* Problem
The answer is every line in the data below that contains the word "height".

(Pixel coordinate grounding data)
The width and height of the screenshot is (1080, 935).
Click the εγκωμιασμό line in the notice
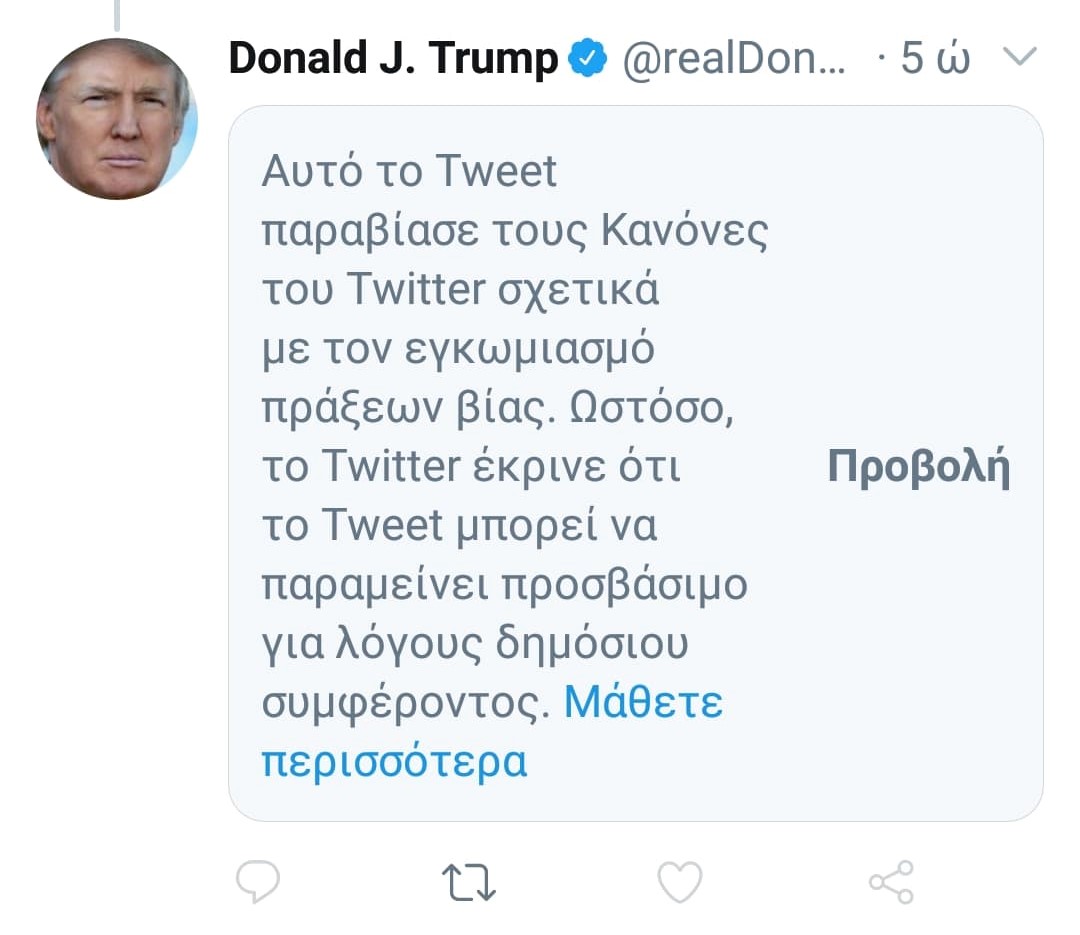pyautogui.click(x=458, y=349)
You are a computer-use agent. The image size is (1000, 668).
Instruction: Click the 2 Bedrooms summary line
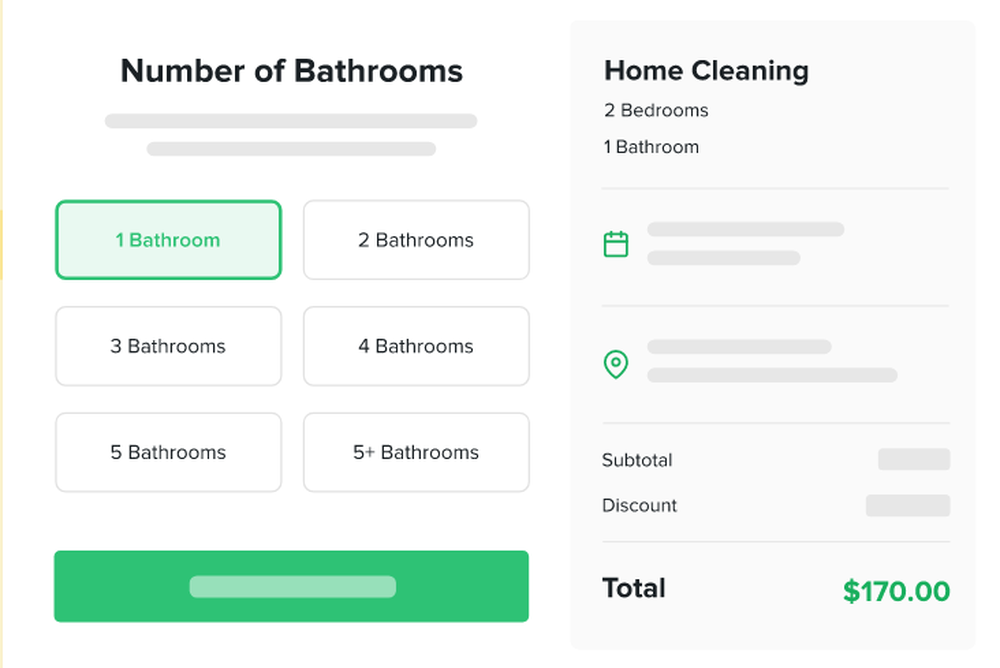point(656,110)
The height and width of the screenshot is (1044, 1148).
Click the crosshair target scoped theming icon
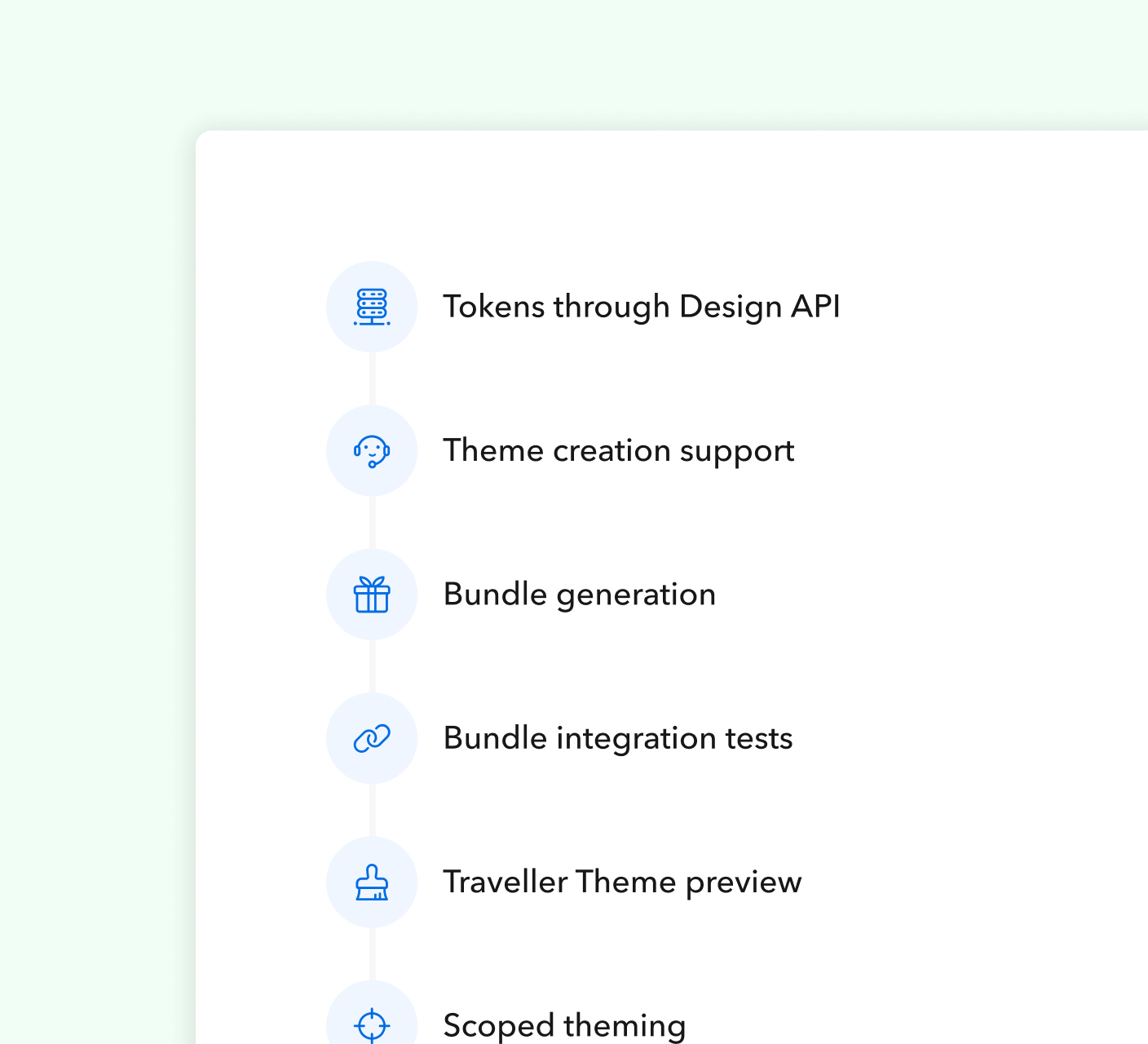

* Problem solution
The width and height of the screenshot is (1080, 935).
The height and width of the screenshot is (1044, 1148).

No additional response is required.